Le 12ème principe est le suivant : Observer et apprendre de manière itérative (PDCA) pour relever les défis
Présentation du principe
Le principe 12 du TPS met l’accent sur l’apprentissage continu des équipes de Toyota par l’observation, l’expérimentation et l’analyse pour résoudre les problèmes rencontrés.
Cela s’illustre à travers le cycle d’amélioration itératif : le PDCA. Voici les étapes de cette méthode :
- Plan (planifier) : identifier et définir le problème, les objectifs à atteindre et les indicateurs associés, rechercher et sélectionner une solution.
- Do (réaliser) : mettre en œuvre la solution.
- Check (vérifier) : évaluer les résultats obtenus.
- Act (agir) : au vu de ces résultats, améliorer la solution si besoin puis la standardiser et la mettre en œuvre à plus grande échelle.
Avec cette méthode, les employés sont formés au raisonnement scientifique qui consiste à vérifier (« Check ») par l’expérience (« Do ») des hypothèses (« Plan »), et apprennent à résoudre les problèmes.
Dans le raisonnement scientifique, l’observation est un point primordiale. Aller sur le terrain permet d’avoir tous les éléments pour comprendre le problème et trouver des solutions adaptées, on parle de gemba. Le gemba walk est une pratique qui consiste à se rendre sur le terrain, là où le travail est effectué pour observer les processus, les équipes et chercher des opportunités d’amélioration.
Toyota met en place plusieurs approches pour encourager le raisonnement scientifique par ses équipes. En voici deux exemples:
- Les Toyota Business Practices : il s’agit d’un cadre à la résolution de problème, sur des projets de 4 à 8 mois. Les étapes du cadre sont les suivantes :
- Clarifier le problème
- Décomposer le problème en sous-problèmes
- Fixer un objectif pour le sous-problème sélectionné
- Analyser la cause racine
- Développer des contre-mbresures
- Mener jusqu’à leur terme les contre-mesures
- Evaluer les résultats et les processus
- Standardiser les nouveaux processus
- Les Cercles de la qualité : les membres du cercle, des opérateurs accompagnés par leur chef d’équipe, travaillent sur un problème relativement simple pendant 6 mois. Cette approche permet de former les équipes à la résolution de problème par le pratique et la répétition.

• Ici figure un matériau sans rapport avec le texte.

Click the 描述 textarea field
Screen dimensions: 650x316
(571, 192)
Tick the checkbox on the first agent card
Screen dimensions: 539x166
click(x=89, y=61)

Le TPS est principalement associé à l’industrie, cependant, l’application de ce principe au secteur de la construction pourrait former les équipes à la méthode scientifique afin d’améliorer les processus de l’entreprise de manière continue.

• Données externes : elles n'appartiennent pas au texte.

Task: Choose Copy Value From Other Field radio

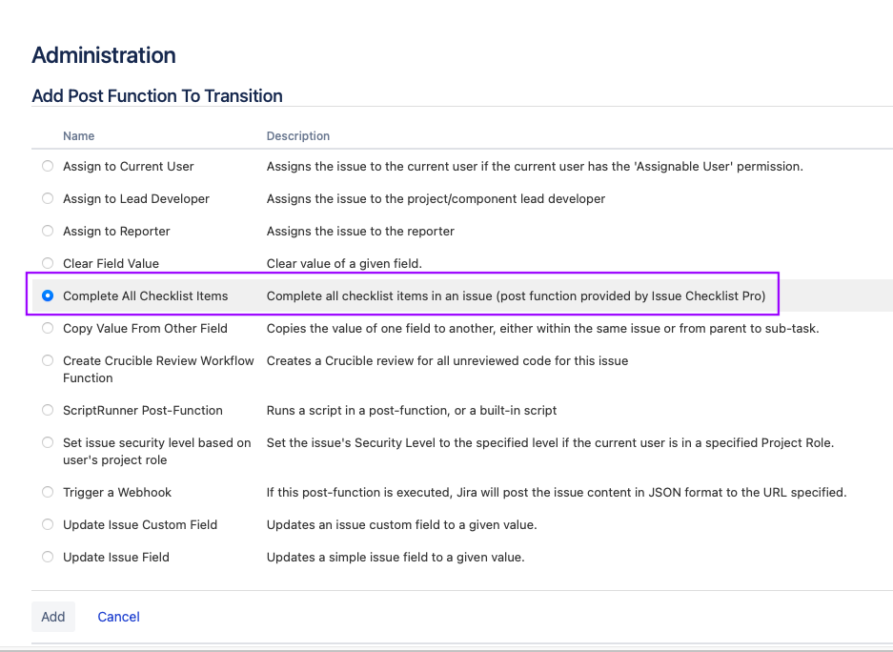Action: [48, 328]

Les défis du secteur de la construction
Le secteur de la construction est confronté à certains défis qui complexifient l’application de ce principe :
- Organisation en projets : comme mentionné dans l’article sur les principes 9 et 10 du TPS, les entreprises de ce secteur travaillent majoritairement en mode projet. Cela signifie que les employés sont assignés à un projet, et une fois celui-ci terminé, sont assignés à un autre projet en fonction des opportunités du moment. Ce type d’organisation présente plusieurs défis dans la mise en place de ce principe :
- Dispersion géographique des équipes : les équipes travaillant dans des zones géographiques différentes, il est difficile de déployer une formation au raisonnement scientifique et au cycle PDCA à toute l’entreprise. De plus, pour que la démarche soit un succès, elle nécessite une motivation collective à travers tous les chantiers de l’entreprise.

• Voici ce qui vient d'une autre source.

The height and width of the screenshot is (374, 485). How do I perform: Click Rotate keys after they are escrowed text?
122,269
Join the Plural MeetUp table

- Adaptation aux spécificités des projets : les projets étant différents, le déploiement du PDCA doit s’adapter à leurs spécificités et leurs contraintes (processus différents, différentes manières de collecter les données, de suivre l’atteinte des objectifs, …).
- Continuité de la démarche : les équipes changeant de projets tout au long de leur carrière, il existe un risque que la dynamique et les bonnes pratiques développées sur un chantier ne soient pas maintenues si la méthode n’est pas appliqué sur les prochains chantiers. Cela peut entraîner un arrêt complet de la démarche d’amélioration continue via le PDCA ou une perte de motivation des équipes. Il est donc important d’assurer une continuité et un déploiement général de la démarche.
- Pression sur les coûts et les délais : comme mentionné dans l’article 3, le respect du planning prévu et du budget est un enjeu majeur des chantiers, les retards étant très coûteux. Même si le développement des compétences en résolution de problèmes permet de gagner en productivité sur le long terme, il est difficile de le faire accepter sur le chantier, la formation prenant du temps, pendant lequel le chantier n’avance pas.
- Manque de culture d’amélioration continue : l’identification des problèmes, des opportunités d’amélioration et l’évaluation des résultats sont des étapes du cycle PDCA, liées à une démarche d’amélioration continue. Cependant, contrairement à l’industrie, l’amélioration continue n’est pas toujours intégrée dans la culture des entreprises du BTP. Par exemple, sur les chantiers, le suivi des objectifs et des indicateurs de performance, pourtant essentiels au cycle PDCA, n’est pas systématiques.
- Collecte et analyse de données : la gestion des données sur les chantiers pose plusieurs défis :
- Sources variées : les projets impliquent de nombreux acteurs, générant des données provenant de sources diverses (rapports, logiciels de gestion, capteurs, …), ce qui complique la centralisation et le traitement de ces données.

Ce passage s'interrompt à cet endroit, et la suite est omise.